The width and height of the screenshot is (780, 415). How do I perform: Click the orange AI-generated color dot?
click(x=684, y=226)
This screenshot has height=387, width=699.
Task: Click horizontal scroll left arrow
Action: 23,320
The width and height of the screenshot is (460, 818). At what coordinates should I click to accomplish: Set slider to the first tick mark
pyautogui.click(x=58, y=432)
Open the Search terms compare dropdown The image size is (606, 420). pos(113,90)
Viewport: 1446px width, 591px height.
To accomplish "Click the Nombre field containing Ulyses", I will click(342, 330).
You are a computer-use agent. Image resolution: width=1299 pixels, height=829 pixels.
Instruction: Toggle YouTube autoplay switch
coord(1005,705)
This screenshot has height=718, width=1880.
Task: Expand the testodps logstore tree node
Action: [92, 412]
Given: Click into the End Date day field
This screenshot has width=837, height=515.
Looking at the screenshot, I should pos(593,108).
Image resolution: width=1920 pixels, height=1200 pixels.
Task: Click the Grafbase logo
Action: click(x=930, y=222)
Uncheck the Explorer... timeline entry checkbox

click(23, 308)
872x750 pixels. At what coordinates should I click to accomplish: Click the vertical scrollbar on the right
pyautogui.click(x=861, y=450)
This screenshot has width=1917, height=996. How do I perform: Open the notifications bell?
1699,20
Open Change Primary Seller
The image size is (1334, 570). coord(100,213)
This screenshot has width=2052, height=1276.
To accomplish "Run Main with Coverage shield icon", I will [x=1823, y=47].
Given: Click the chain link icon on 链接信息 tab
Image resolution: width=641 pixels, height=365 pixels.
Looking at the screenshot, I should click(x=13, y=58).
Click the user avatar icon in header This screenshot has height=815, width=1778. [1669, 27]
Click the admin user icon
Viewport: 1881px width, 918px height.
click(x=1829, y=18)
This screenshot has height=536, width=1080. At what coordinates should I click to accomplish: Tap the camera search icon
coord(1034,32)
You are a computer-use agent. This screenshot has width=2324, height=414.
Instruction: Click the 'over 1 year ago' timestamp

────────

Work to be completed | Copy all of the entries above word for word, without changing anything.

Full solution |
The width and height of the screenshot is (780, 415). How do I perform: Click the orange AI-generated color dot?
click(x=684, y=226)
This screenshot has height=387, width=699.
Task: Click horizontal scroll left arrow
Action: 23,320
The width and height of the screenshot is (460, 818). At what coordinates should I click to accomplish: Set slider to the first tick mark
pyautogui.click(x=58, y=432)
Open the Search terms compare dropdown The image size is (606, 420). pos(113,90)
Viewport: 1446px width, 591px height.
To accomplish "Click the Nombre field containing Ulyses", I will click(342, 330).
You are a computer-use agent. Image resolution: width=1299 pixels, height=829 pixels.
Instruction: Toggle YouTube autoplay switch
coord(1005,705)
This screenshot has height=718, width=1880.
Task: Expand the testodps logstore tree node
Action: [92, 412]
Given: Click into the End Date day field
This screenshot has width=837, height=515.
Looking at the screenshot, I should pos(593,108).
Image resolution: width=1920 pixels, height=1200 pixels.
Task: Click the Grafbase logo
Action: click(x=930, y=222)
Uncheck the Explorer... timeline entry checkbox

click(23, 308)
872x750 pixels. At what coordinates should I click to accomplish: Click the vertical scrollbar on the right
pyautogui.click(x=861, y=450)
This screenshot has width=1917, height=996. How do I perform: Open the notifications bell?
1699,20
Open Change Primary Seller
The image size is (1334, 570). coord(100,213)
This screenshot has width=2052, height=1276.
To accomplish "Run Main with Coverage shield icon", I will [x=1823, y=47].
Given: Click the chain link icon on 链接信息 tab
Image resolution: width=641 pixels, height=365 pixels.
Looking at the screenshot, I should click(x=13, y=58).
Click the user avatar icon in header This screenshot has height=815, width=1778. [1669, 27]
Click the admin user icon
Viewport: 1881px width, 918px height.
click(x=1829, y=18)
This screenshot has height=536, width=1080. At what coordinates should I click to accomplish: Tap the camera search icon
coord(1034,32)
You are a computer-use agent. This screenshot has width=2324, height=414.
Instruction: Click the 'over 1 year ago' timestamp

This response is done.